Bisphosphonate use is associated with osteonecrosis of the jaw. - GreenMedInfo Summary
Bisphosphonate-induced osteonecrosis of the jaw: a medical enigma?
Oral Surg Oral Med Oral Pathol Oral Radiol Endod. 2009 Sep;108(3):e1-8. Epub 2009 Jul 1. PMID: 19570696
Oral Implantology Research Group, Sir John Walsh Research Institute, School of Dentistry, University of Otago, Dunedin, New Zealand. firstname.lastname@example.org
Bisphosphonates are used for the standard of care of patients with skeletal metastases and hypocalcemia of malignancy. Bisphosphonate-induced osteonecrosis (BION) is a serious complication.

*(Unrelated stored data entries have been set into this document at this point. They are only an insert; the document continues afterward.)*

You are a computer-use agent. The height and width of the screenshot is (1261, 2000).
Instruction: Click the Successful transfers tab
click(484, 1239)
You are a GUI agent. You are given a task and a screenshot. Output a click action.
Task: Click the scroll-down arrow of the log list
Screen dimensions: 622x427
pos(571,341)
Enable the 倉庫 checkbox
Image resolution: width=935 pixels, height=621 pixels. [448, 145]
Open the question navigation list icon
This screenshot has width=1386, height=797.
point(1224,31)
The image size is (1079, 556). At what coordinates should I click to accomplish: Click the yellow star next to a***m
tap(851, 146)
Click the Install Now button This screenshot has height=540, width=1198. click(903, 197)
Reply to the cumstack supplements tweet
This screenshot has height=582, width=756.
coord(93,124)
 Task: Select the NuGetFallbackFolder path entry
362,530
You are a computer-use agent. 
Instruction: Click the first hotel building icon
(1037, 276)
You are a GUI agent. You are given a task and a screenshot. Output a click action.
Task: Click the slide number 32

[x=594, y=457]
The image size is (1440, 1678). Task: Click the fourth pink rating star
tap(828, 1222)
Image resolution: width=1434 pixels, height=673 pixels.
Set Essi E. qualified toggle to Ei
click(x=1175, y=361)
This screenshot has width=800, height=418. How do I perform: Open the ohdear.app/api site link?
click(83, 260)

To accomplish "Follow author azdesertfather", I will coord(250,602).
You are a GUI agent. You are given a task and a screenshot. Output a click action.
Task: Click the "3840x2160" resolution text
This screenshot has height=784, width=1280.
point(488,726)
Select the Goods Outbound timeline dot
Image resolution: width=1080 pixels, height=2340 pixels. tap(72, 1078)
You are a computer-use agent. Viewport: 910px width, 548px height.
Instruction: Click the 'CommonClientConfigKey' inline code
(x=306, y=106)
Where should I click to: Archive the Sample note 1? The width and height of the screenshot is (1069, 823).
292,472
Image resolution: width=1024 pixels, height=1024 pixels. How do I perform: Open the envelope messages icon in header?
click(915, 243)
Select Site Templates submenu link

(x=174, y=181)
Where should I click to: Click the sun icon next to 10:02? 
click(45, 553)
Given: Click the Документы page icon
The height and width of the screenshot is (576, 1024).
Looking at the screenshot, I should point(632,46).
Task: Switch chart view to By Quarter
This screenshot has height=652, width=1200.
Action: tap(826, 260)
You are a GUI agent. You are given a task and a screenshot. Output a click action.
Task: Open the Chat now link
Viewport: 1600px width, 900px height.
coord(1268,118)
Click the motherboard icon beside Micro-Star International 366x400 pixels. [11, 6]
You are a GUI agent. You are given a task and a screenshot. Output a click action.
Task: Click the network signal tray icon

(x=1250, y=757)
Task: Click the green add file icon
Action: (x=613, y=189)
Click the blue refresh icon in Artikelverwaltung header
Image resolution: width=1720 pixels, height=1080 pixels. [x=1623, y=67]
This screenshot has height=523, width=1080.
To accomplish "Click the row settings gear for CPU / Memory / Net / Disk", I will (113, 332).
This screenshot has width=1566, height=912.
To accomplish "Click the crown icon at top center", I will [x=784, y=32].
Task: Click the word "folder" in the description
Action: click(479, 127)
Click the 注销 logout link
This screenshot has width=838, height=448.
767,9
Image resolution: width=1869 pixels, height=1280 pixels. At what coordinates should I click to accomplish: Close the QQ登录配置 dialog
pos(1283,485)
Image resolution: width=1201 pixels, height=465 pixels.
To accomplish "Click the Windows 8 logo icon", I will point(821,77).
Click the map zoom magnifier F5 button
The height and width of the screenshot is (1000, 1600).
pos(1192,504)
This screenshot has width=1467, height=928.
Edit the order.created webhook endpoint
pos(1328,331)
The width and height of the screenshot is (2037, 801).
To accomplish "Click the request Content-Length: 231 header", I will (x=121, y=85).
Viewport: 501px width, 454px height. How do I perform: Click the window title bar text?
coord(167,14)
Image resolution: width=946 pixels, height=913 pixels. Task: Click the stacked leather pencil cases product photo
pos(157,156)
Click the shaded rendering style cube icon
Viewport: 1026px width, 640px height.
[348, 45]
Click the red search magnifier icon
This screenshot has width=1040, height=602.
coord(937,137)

Clinically, BION presents as an area of exposed alveolar bone that occurs spontaneously or becomes evident following an invasive surgical procedure such as extraction of a tooth, periodontal surgery, apicoectomy, or oral implant placement. The mechanism by which bisphosphonates cause osteonecrosis is uncertain. There are no controlled trials to show a direct cause-effect relationship between bisphosphonates and osteonecrosis of the jaw. Oral bisphosphonate-induced necrosis is a rare clinical entity, less frequent, less aggressive, more predictable, and more responsive to treatment than IV forms of bisphosphonate-related osteonecrosis of the jaw. However, there have been reports of this complication with the less potent oral forms of bisphosphonates (0.007% to 0.01%). The morbidity of osteonecrosis of the jaw induced by IV bisphosphonates is significant, so prevention should receive prime importance. Patients should receive prophylactic dental examinations, and any necessary dental treatment before starting bisphosphonate therapy. Good communication among dentists, oral surgeons, physicians, and oncologists is of vital importance in providing care of these patients.